Millones de datos genéticos de personas, entre ellos muchas de origen judía askenazí, están a la venta en el Internet profundo o 'Dark web' por un precio de 10 dólares por persona. El robo lo ha sufrido la empresa 23andMe que reconoce el asalto a sus bases de datos, pero niega que la información sensible de los perfiles de ADN estén entre los datos sustraídos.
23andMe ha vinculado el acceso no autorizado a información de algunos de sus clientes a la técnica del raspado y no a un 'hackeo' a sus sistemas, lo que ha resultado en la puesta a la venta de datos personales sensibles de las personas afectadas.
23andMe es una empresa estadounidense especializada en los análisis genéticos en pruebas de salud y de ascendencia, fundada en 2006 y que contó con financiación de Google. Es conocida por el envío de kits directamente al consumidor y la publicación de los resultados en su plataforma online.
La firma ha reconocido un acceso no autorizado a la información de perfil de algunos clientes, que vinculan con una técnica conocida como 'scraping' o raspado, esto es, el uso de datos previamente recopilados en otros sitios web o aplicaciones.

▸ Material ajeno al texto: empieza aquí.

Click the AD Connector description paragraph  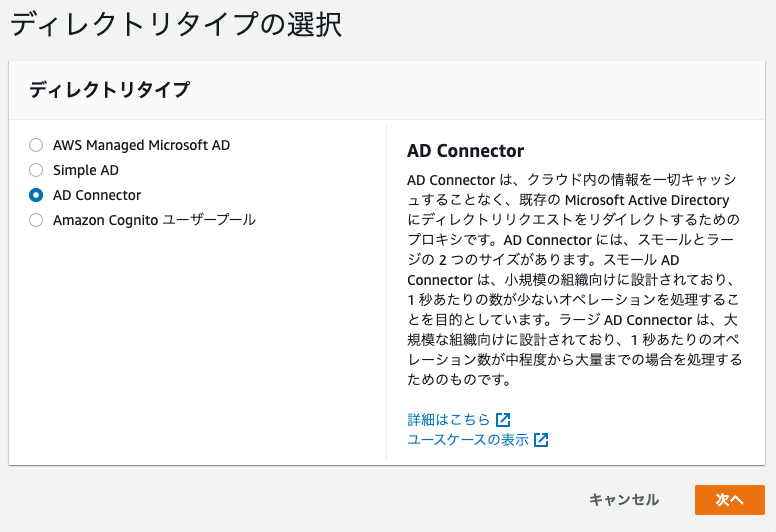tap(574, 280)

"Creemos que los actores de amenazas pudieron acceder a ciertas cuentas en casos en los que los usuarios reciclaron las credenciales de inicio de sesión, es decir, los nombres de usuario y contraseñas que se usaron en 23andMe.com eran los mismos que los usados en otros sitios web que han sido previamente hackeados", señalan desde 23andMe en un comunicado publicado en su blog.
Por este ataque, la firma de análisis genético informa de que ha quedado expuesta la información de los perfiles de DNA Relatives, una característica con la que los clientes pueden conectar y encontrar a parientes genéticos que también estén dados de alta en este servicio.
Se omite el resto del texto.